Le anima tutte un desiderio  di restituire agli altri e soprattutto alle
altre donne  una parte del dono che hanno
ricevuto, creando anche per  i  loro connazionali ponti, situazioni di aiuto. Ce
l’hanno fatta perché hanno ricevuto aiuto e solidarietà, restituiscono il dono
e lo fanno diventare lavoro (non solo per sé) e nuova costruzione di vita.
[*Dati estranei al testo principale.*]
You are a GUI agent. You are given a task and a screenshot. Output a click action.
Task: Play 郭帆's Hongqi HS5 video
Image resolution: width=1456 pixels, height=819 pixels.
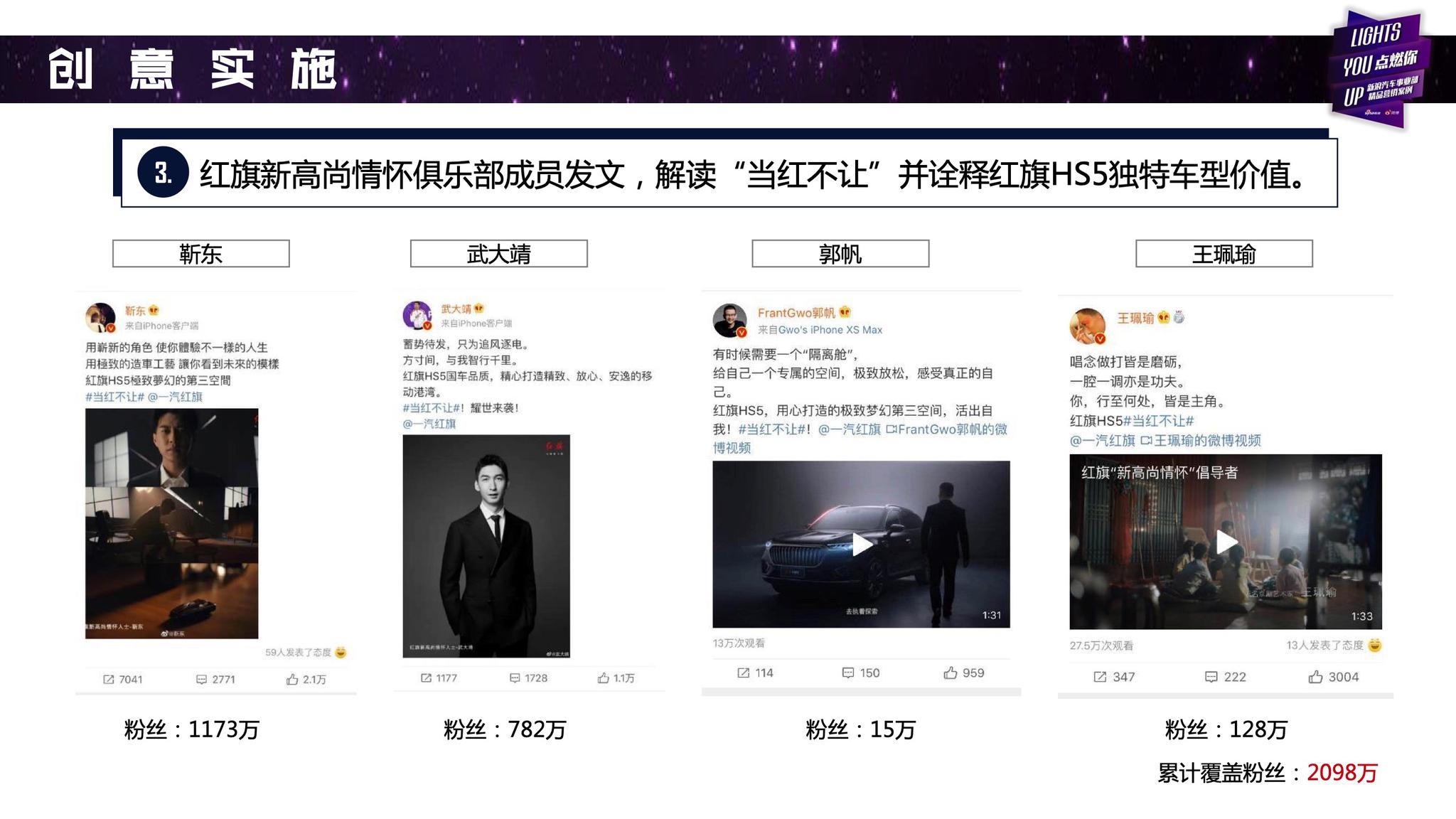coord(862,545)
Una
solidal catena, che nasce attraverso il più umano ed il meno industriale dei
metodi di comunicazione: il passaparola.

Sesto
filo: l’altra Italia e la riconoscenza

 In tutte
le Storie,  a fronte dell’inadeguatezza
delle politiche di accoglienza , l’Italia è un Paese di persone accoglienti,
senza le quali nessuna di loro ce l’avrebbe fatta. Ritorna  il disagio dello scollamento tra le Leggi del
Paese e la sotterranea e silenziosa capacità di accoglienza di tanti italiani.
Ricorre in tutte le storie la riconoscenza verso gli aiutanti e le aiutanti,
spesso incontrati per caso.

Ritorno
al punto di partenza,  raccogliendo  i fili che l’Autrice ha teso.

Osservate  tutte insieme 
le trenta donne migranti raccontate da Giusi Sammartino sono le facce
nuove e giovani di un modello di sviluppo diverso  che si apre ad un umanesimo nuovo fondato
sull’inclusione, sulla fusione dei vissuti, sulla creazione di ponti,
sull’ascolto di sé che si traduce nella conquista di  nuove opportunità per tutti e tutte: per chi
è accolto, ma, in un circolo virtuoso, anche per chi accoglie. 

La sensazione alla
fine della lettura del libro è che queste donne 
migranti portino cultura umana, più umana della nostra forse perché più
arretrata, perché la nostra è  falsificata
dallo pseudo-progresso . 

Per questo,
queste  storie vere, raccontate con
gentilezza e semplicità, senza retorica,  
chiamando per nome le persone di cui si raccontano le strade
attraversate,  non catalogando le persone
con etichette, documentando con onestà 
il racconto, ascoltando, sono anche uno strumento di  lotta gentile contro la discriminazione e,
perché no,   potrebbero essere una fonte
di ispirazione per chi amministra le politiche dell’accoglienza nel Belpaese.